Long Live Ye Hackers!

Long Live Ye Hackers!

October 25, 2009 0 By Amelia Martinez

Yes, long live hackers. The good kind. The semi-sweet variety. All kinds.

The kind of hacker that makes plain the security concerns of the day. The kind that turns nonaggressive corporate behavior over technical worries into aggressive corporate behavior over technical worries. The kind that turns laziness at the executive level on its head. The kind that reveals to the public things despite the unspoken rule for silence prior to stubbornly absent fixes. They make this Web-enabled world a fantastically better place. Which I don’t think gets said anywhere near often enough.

Long live the crafty ones. The brilliant ones. The ones who dig deep. And even the ones who don’t dig very deep at all, and resultantly make headlines for the very ease with which they traversed places where they were not welcome.

The gamut of examples runs long. Recent events have seen social network data compromised, as many of us have learned in months past. The renowned iPhone was jailbroken, time and time again, to eventual launch of an application storefront that remains annoyingly totalitarian to many users. Suffice it to say that jailbreaking continues. There was also that scandalous moment when vice presidential candidate Sarah Palin’s webmail account was accessed without its registrant’s approval. And let’s not forget that desktop and mobile browsers aplenty have been taken hostage too many times to even count. Thank goodness for it all.

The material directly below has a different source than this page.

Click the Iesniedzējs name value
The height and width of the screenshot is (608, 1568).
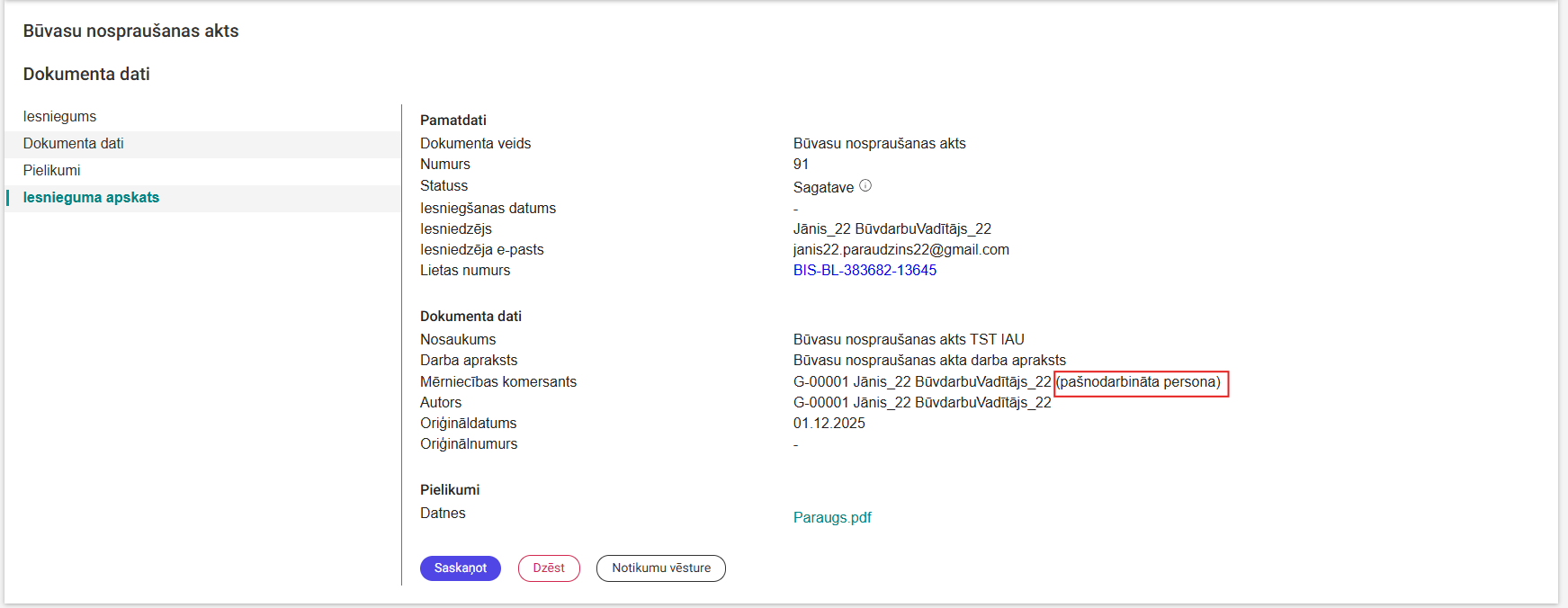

Just this week, The New York Times reported that the Android-packing T-Mobile G1 was found to have its Web browser open to manipulation and taken to a malicious site. Google didn’t like having it spoken about before a fix could be made and delivered. But the public service announcement by Charlie Miller of Independent Security Evaluators about the existence of a hole has been made. And I’m all for its propagation. Google says it’s any damage would be limited as a result of application “sandboxing.” That’s fine. To steal the phrase ever present on its front page, the news is still fit to print.

Hackers are not always wearing their white hats to work, of course. Sometimes their ballcaps are grey. Sometimes they’re black. And some do certainly wreak havoc on the world. Millions, even billions of dollars worth of damage.

But moral and ethical matters aside, the rainbow of actors that exist out in hackerdom have really done the techno-savvy – and even the non-tech-savvy among us – an invaluable service. Particularly those whose livelihood depends on pointing out the errors and bugs subsisting within popular and essential technologies. Speaking solely for myself (and here I temporarily shelve my intrigue for stories all but made for spy movies and thriller novels), and perhaps anyone else among you who wishes to do the same, I bid great thanks to the likes of Dan Kaminsky and Kevin Mitnick for doing what they do, whether it is for fun or for play.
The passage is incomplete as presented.